Synopsis: A look at the writers, musicians, animators, designers and computer programmers that form British collective the Sancho Plan.
While "feast for the senses" might be a rather cliched way of describing what the British collective the Sancho Plan does, there's nothing cliched about what the forward-thinking, interactive entertainment group is doing.
An award-winning collaboration between writers, musicians, animators, designers and computer programmers, the Sancho Plan’s performances feature animation, music, gaming, technology and performance; various series the group describes as “live, interactive and immersive musical adventures.”
Giant screens surround the live band onstage. And the on-stage players orchestrate sounds that simultaneously control the on-screen animated characters.
From the group’s website: “Spacequatica is a 12-minute piece created especially for the Future of Sound tour organised by the music legend and pioneer Martyn Ware. As we perform both the music and characters live using our drumpads, the sounds of the various characters move around the audience in 3D space through the Illustrious Company's unique 16-speaker immersive audio system."
"Visually and sonically, the performance takes us on a journey down through a musical ocean – from the surface, where schools of small exotic creatures are performed like phasing xylophones, through the deeper waters populated by dangerous robotic sharks, and on to the pitch black depths, where all we see and hear are rare self-illuminating species occasionally blinking out of the darkness.”
The group has also produced a new animated short film called The Black Page, a story “about a lost wanderer who stumbles into a surreal desert landscape, and learns that the door home can only be opened by an unusual guardian.”

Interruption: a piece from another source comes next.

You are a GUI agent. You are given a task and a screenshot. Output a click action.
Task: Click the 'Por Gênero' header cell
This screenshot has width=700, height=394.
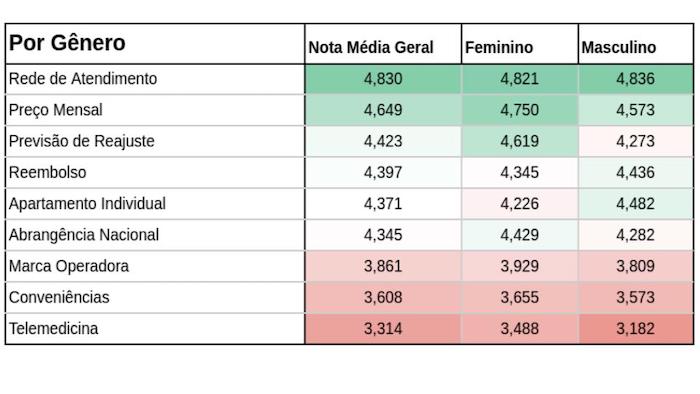[x=155, y=44]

The film is the Sancho Plan’s first true interactive short film, a venture the group calls its “most ambitious project to date.”
In The Black Page, the live band onstage will control the cast of onscreen animated musical characters in real-time.

“These are exciting times for both the music and film industries,” says Ed Cookson, director of the Sancho Plan. “[Our] live performance is an entertainment experience built to combine the narrative power of cinema with the energy of seeing a great live band."
The collective also produce immersive installations where the public can interact with its work. Recently commissioned to produce a new animated/musical experience for the world’s largest permanent stereoscopic theatre at the Ars Electronica Centre in Linz, Austria, the group designed an installation called Jungle Imperator, featuring Ultra-HD resolution imagery on the wall and floor, surround-sound audio and cutting-edge stereoscopic 3D.
The project combines the music of Tosca (Richard Dorfmeister and Rupert Huber) with “rich surrealist imagery inspired by Max Ernst.”
The Black Page premieres in Newcastle, England at the Tyneside Cinema on September 24, 2009, but will be touring in 2010.